TEXT FOR ANALYSIS:
--

Abstract

e15156 Background: There are differences in the incidence, clinical presentation, molecular pathogenesis and outcome of colorectal cancer (CRC) based on tumor location. Emerging research suggests that perioperative carcinoembryonic antigen (CEA) ratio (post-op/pre-op CEA) is a prognostic factor for CRC patients. We aimed to determine the association between tumor location, CEA ratio, smoking status and overall survival (OS) among patients with CRC. Methods: We analysed 323 patients who underwent resection for CRC at KUMC. After excluding those without pre- or post-operative CEA data, 162 patients were classified as either high ( > = 0.5) or low ( < 0.5) ratio. Primary outcomes were: 1) OS stratified by tumor location; 2) OS stratified by CEA ratio; and 3) whether the association between CEA ratio and OS differed by tumor location, after adjusting for stage and smoking status. Kaplan-Meier method was used to estimate survival rates, and Cox proportional hazards models for multivariate analysis. Results: The median age was 63 years (inter-quartile range 53-72), 61% male, 43% smokers, 73% left-sided tumors, median pre-operative CEA was 3.0 (IQR 1.5-7), and 64% had CEA ratio > = 0.5. The OS rates were 85.7% and 91.9% in patients with left-sided vs right-sided tumors respectively (log-rank p-value = 0.9). The OS rates were 83.5% and 91.5% in patients with high vs low CEA ratios respectively (log-rank p-value = 0.3). The effect of CEA ratio on OS was significantly different when stratified by tumor location (p-value for interaction < 0.001). However, in the stratified analysis, the n was too small to permit further inferential analysis. In multivariate analysis, both tumor location (HR 0.6; p = 0.5) and CEA ratio (HR 1.5; p = 0.5) were not significantly associated with OS after adjusting for smoking status and tumor stage. Smoking was significantly associated with higher rates of death (HR 3.9; p = 0.04) when adjusted for tumor location, CEA ratio, and tumor stage. Conclusions: There was no difference in OS between left versus right-sided tumors. The association between CEA ratio and OS was significantly modified by tumor location. However, to attribute this modification to left vs right warrants validation in a larger cohort as our sample size was limited. Smoking increases mortality irrespective of right vs left sided CRC.

--

SOURCE MATERIAL:
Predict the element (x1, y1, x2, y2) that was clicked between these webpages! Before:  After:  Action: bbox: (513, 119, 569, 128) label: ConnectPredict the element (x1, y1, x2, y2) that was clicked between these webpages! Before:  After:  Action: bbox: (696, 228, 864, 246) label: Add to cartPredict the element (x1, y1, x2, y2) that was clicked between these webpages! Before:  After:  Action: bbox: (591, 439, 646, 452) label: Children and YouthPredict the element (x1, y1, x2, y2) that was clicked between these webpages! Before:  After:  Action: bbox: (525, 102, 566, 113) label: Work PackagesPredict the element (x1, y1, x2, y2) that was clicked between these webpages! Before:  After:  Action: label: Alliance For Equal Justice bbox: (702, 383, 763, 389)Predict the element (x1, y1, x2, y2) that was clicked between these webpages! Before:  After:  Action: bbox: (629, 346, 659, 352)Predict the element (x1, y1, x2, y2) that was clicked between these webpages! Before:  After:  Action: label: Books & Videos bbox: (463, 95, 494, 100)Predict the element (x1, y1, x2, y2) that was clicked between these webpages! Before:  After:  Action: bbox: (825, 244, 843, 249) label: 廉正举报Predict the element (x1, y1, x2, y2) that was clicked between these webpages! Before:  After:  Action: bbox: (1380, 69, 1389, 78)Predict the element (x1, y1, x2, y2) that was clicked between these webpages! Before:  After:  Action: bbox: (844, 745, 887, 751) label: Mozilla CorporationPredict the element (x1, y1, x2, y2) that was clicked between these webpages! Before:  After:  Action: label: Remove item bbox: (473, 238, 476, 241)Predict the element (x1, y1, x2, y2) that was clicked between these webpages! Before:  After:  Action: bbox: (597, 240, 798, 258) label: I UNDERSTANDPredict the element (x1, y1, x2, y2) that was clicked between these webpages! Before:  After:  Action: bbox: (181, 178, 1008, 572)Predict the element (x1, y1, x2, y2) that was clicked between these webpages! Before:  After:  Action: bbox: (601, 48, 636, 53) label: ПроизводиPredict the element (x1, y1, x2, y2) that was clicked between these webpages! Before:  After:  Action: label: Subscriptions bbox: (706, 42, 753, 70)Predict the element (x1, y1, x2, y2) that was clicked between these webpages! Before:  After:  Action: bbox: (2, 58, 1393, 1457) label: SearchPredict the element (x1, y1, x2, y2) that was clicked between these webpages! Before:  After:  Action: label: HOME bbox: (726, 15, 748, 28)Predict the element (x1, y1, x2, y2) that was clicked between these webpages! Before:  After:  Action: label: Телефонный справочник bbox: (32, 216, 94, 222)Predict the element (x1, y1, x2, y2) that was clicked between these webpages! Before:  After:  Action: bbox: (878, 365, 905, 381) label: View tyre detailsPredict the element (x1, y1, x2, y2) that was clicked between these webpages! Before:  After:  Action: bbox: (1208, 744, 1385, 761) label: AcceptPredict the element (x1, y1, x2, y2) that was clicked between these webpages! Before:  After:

--

WHAT TO WORK ON: Decide whether each statement agrees with the colorectal cancer abstract, answering yes or no and quoting the deciding words. (a) Smoking was significantly linked to higher death rates after adjustment. (b) Patients with right-sided tumors had a lower overall survival rate than those with left-sided tumors. (c) All 323 analyzed patients were classified by CEA ratio. The rows have nothing to do with the colorectal cancer abstract.

ANSWER SECTION:
(a) Yes: "Smoking was significantly associated with higher rates of death (HR 3.9; p = 0.04)"
(b) No: "The OS rates were 85.7% and 91.9% in patients with left-sided vs right-sided tumors respectively"
(c) No: "After excluding those without pre- or post-operative CEA data, 162 patients were classified as either high ( > = 0.5) or low ( < 0.5) ratio."